Click this photo to read Jesus Crisis' blog about Hilda Doolittle (includes two more poems)
H.D. (Hilda Doolittle) in the 1910s

The Gift
[from Sea Garden, 1916]

Instead of pearls—a wrought clasp—

a bracelet—will you accept this?

You know the script—

you will start, wonder:

what is left, what phrase

after last night?

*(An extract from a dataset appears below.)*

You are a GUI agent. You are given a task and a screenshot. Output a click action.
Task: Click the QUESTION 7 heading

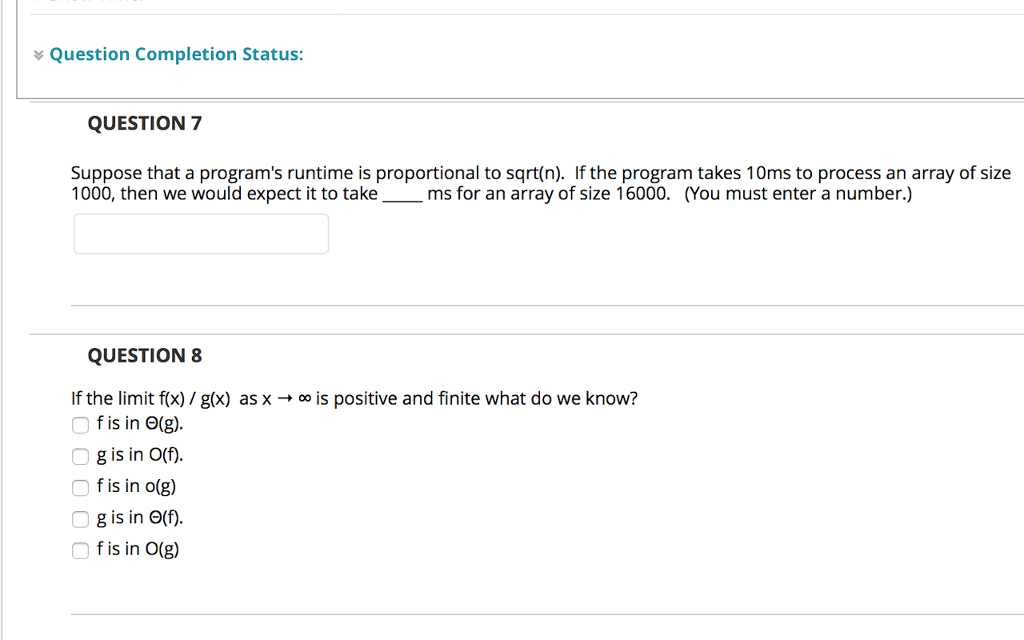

This:

The world is yet unspoiled for you,

you wait, expectant—

you are like the children

who haunt your own steps

for chance bits—a comb

that may have slipped,

a gold tassle, unravelled,

plucked from your scarf,

twirled by your slight fingers

into the street—

a flower dropped.

Do not think me unaware,

I who have snatched at you

as the street-child clutched

at the seed-pearls you spilt

that hot day

when your necklace snapped.

Do not dream that I speak

as one defrauded of delight,

sick, shaken by each heart-beat

or paralyzed, stretched at length,

who gasps:

these ripe pears

are bitter to the taste,

this spiced wine, poison, corrupt.

I cannot walk—

who would walk?

Life is a scavanger’s pit—I escape—

I only, rejecting it,

lying here on this couch.

Your garden sloped to the beach,

myrtle overran the paths,

honey and amber flecked each leaf,

the citron-lily head—

one among many—

weighed there, over-sweet.

The myrrh-hyacinth

spread across low slopes,

violets streaked black ridges

through the grass.

The house, too, was like this,

over painted, over lovely—

the world is like this.

Sleepless nights,

I remember the initiates,

their gesture, their calm glance.

I have heard how in rapt thought,

in vision, they speak

with another race,

more beautiful, more intense than this.

I could laugh—

more beautiful, more intense?

Perhaps that other life

is contrast always to this.

I reason:

I have lived as they

in their inmost rites—

they endure the tense nerves

through the moment of ritual.

I endure from moment to moment—

days pass all alike,

tortured, intense.

This I forgot last night:

you must not be blamed,

it is not your fault;

as a child, a flower—any flower

tore my breast—

meadow-chickory, a common grass-tip,

a leaf shadow, a flower tint

unexpected on a winter-branch.

I reason:

another life holds what this lacks,

a sea, unmoving, quiet—

not forcing our strength

to rise to it, beat on beat—

a stretch of sand,

no garden beyond, strangling

with its myrrh-lilies—

a hill, not set with black violets

but stones, stones, bare rocks,

dwarf-trees, twisted, no beauty

to distract—to crowd

madness upon madness.

Only a still place

and perhaps some outer horror

some hideousness to stamp beauty,

a mark—no changing it now—

on our hearts.

I send no string of pearls,

no bracelet—accept this.

* * *

To read other H.D. works in the Crisis Chronicles Online Library, click here.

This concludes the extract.